Os golpistas utilizavam deepfakes criados com inteligência artificial (IA) para se passarem por mulheres e homens atraentes, com o intuito de atrair vítimas para falsos relacionamentos amorosos e, em seguida, convencê-las a realizar investimentos em plataformas fraudulentas.

No Brasil, em outubro de 2024, a Polícia Civil do Distrito Federal deflagrou a operação “DeGenerative AI”, com o objetivo de desarticular um esquema criminoso de invasão de contas bancárias, por meio de programas de inteligência artificial.

Os investigados teriam realizado centenas de tentativas de invasão a contas bancárias em bancos digitais, utilizando deepfakes para reproduzir a imagem dos correntistas e burlar os procedimentos de abertura de contas e habilitação de novos dispositivos.

Esses golpistas, que utilizaram sistemas de IA para cometer crimes, serão processados criminalmente conforme a legislação penal de Hong Kong e do Brasil, respectivamente. Mas e quanto àquele que desenvolveu o programa de inteligência artificial utilizado nessas ações criminosas? Essa pessoa também pode ser responsabilizada criminalmente?

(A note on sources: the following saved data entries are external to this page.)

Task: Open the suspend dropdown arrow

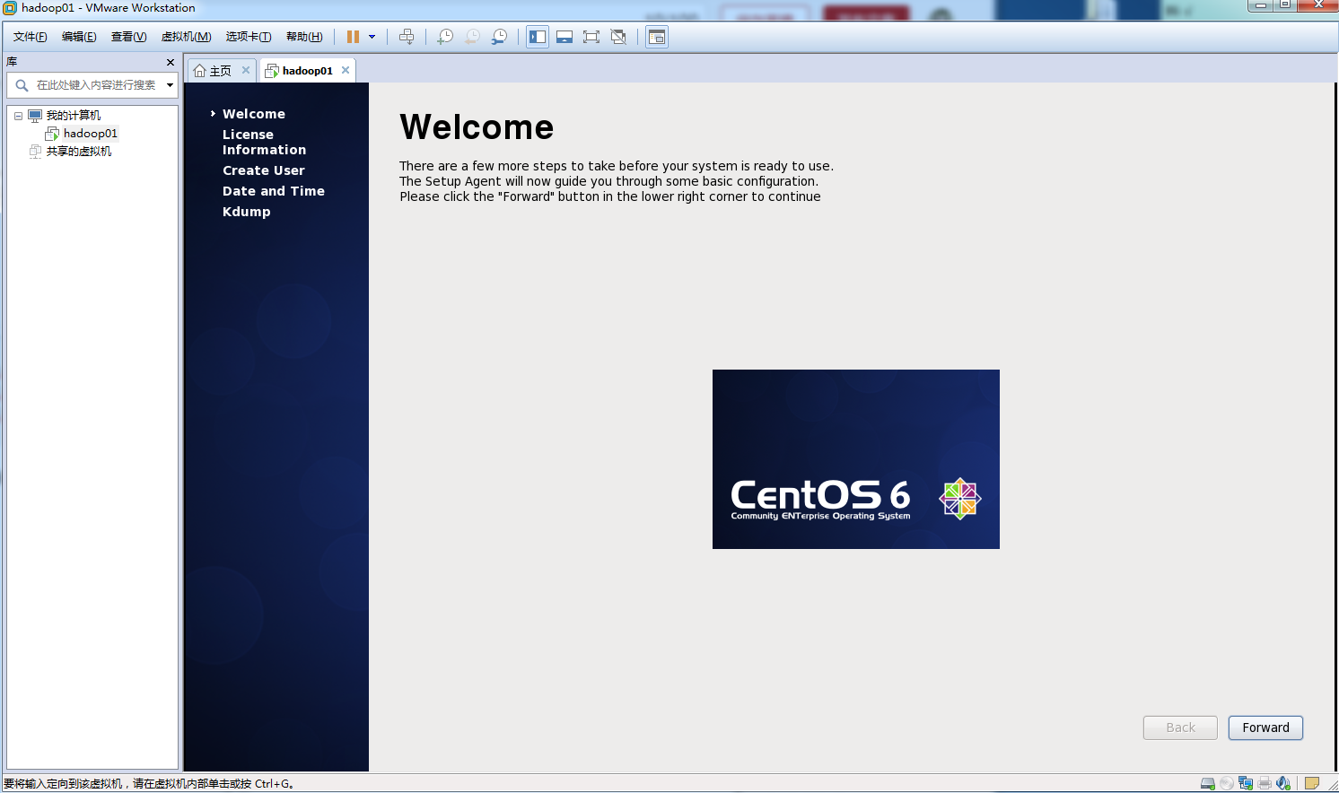Action: tap(370, 36)

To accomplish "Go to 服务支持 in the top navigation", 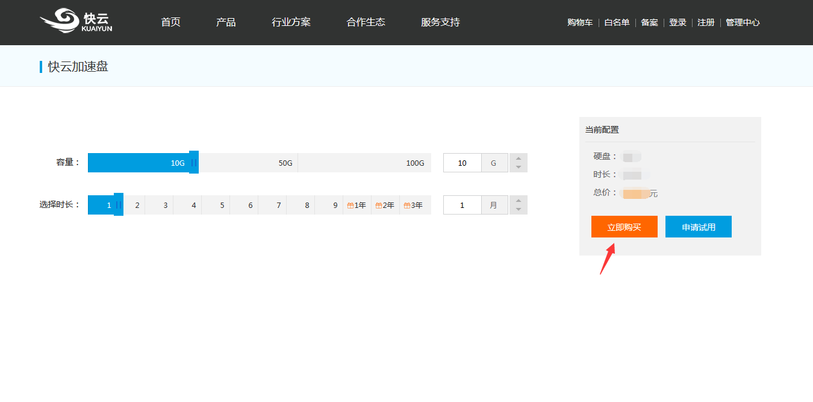I will 440,22.
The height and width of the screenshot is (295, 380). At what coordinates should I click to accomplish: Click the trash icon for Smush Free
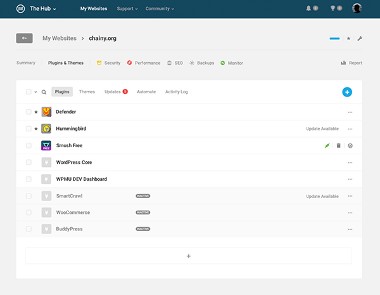[338, 145]
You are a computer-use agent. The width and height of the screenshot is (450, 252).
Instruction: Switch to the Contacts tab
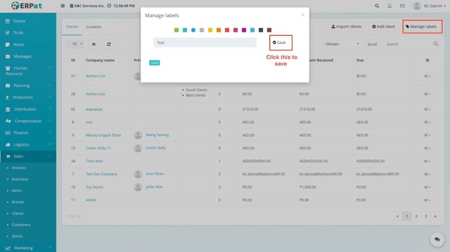tap(93, 27)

A princípio, não. Partindo da premissa de que o sistema de IA utilizado é legítimo, a punição do desenvolvedor seria equivalente a responsabilizar o criador de um programa de edição de imagens (como o Photoshop, por exemplo) pela falsificação de um documento realizada por um usuário, o que seria inconcebível.

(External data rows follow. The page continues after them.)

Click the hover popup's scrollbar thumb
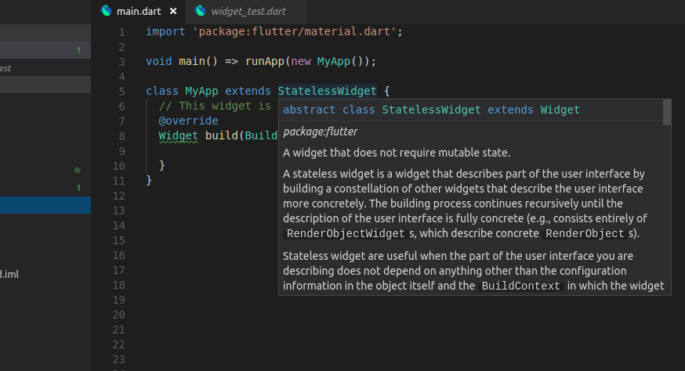 coord(667,113)
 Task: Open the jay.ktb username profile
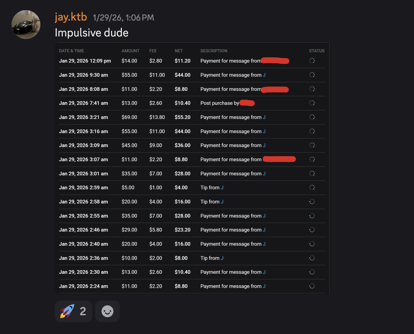tap(71, 17)
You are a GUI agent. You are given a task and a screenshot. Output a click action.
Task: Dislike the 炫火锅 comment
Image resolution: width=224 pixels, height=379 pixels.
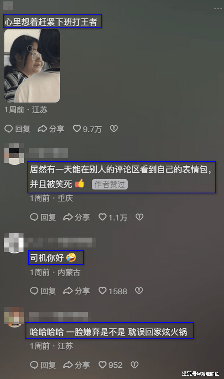coord(135,365)
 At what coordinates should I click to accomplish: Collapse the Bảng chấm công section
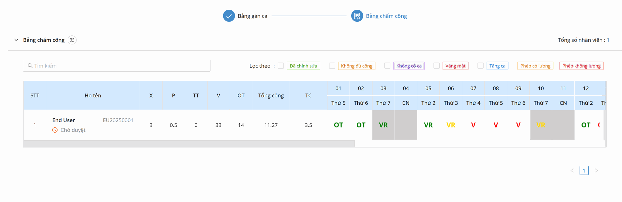(16, 40)
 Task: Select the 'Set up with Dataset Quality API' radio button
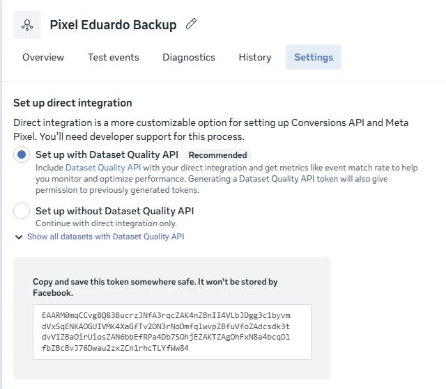click(x=22, y=155)
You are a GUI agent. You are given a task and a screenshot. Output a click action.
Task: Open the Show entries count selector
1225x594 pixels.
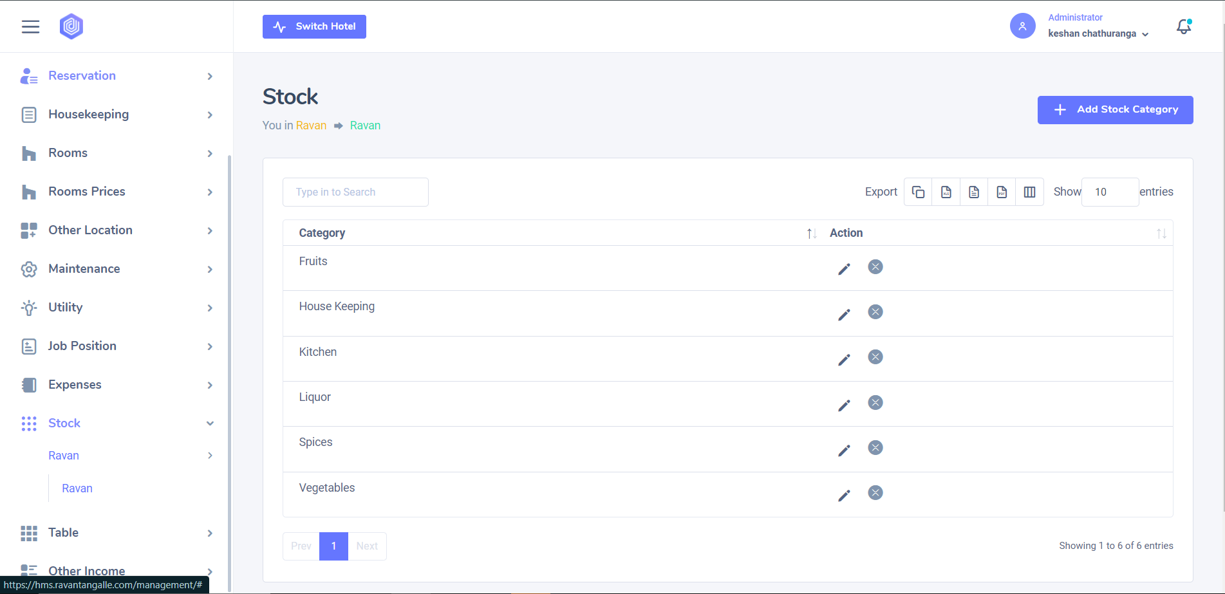(1110, 192)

Por outro lado, no caso da invasão de contas bancárias, é possível que o desenvolvedor do sistema de IA seja responsabilizado criminalmente. Isso ocorre porque, no Brasil, o desenvolvimento de um programa de computador para possibilitar a prática de invasão de dispositivo informático é passível de punição com penas de uma a quatro anos de reclusão, além de multa (art. 154-A, §1º, do Código Penal).

De acordo com o art. 1º da Lei nº 9.609/1998 (Lei do Software), um programa de computador consiste em um conjunto organizado de instruções codificadas utilizado em dispositivos automáticos para fazê-los funcionar com fins determinados. Essa definição abrange os sistemas de IA, enquanto conjunto de instruções programadas para processamento de dados e execução de tarefas específicas.

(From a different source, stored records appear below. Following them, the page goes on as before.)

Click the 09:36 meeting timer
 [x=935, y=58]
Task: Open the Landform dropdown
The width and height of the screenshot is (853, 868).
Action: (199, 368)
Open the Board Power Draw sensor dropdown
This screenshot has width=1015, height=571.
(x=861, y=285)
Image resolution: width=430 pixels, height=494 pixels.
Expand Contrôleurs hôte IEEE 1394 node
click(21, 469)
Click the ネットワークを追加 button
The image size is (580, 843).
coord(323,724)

Para a configuração do crime, no entanto, é necessário que o desenvolvedor tenha criado o programa com dolo (intenção) de possibilitar a invasão de dispositivos informáticos, o que levanta a seguinte questão: como comprovar se, de fato, houve a intenção do desenvolvedor?

As circunstâncias do caso serão cruciais para esclarecer, por exemplo, qual era o vínculo do desenvolvedor com os criminosos, se houve contratação específica para o desenvolvimento do programa, como essa contratação foi realizada e se havia clareza sobre a finalidade ilícita a que o programa seria destinado.

Ademais, o Projeto de Lei nº 2338/2023 – aprovado em dezembro de 2024 no Senado Federal e que seguirá para análise na Câmara dos Deputados – obriga os desenvolvedores a implementarem medidas de governança para coibir o uso ilícito dos sistemas de IA.

Estar em conformidade com a regulação será fundamental para que os desenvolvedores de boa-fé se resguardem contra a responsabilização penal decorrente de práticas criminosas envolvendo suas criações.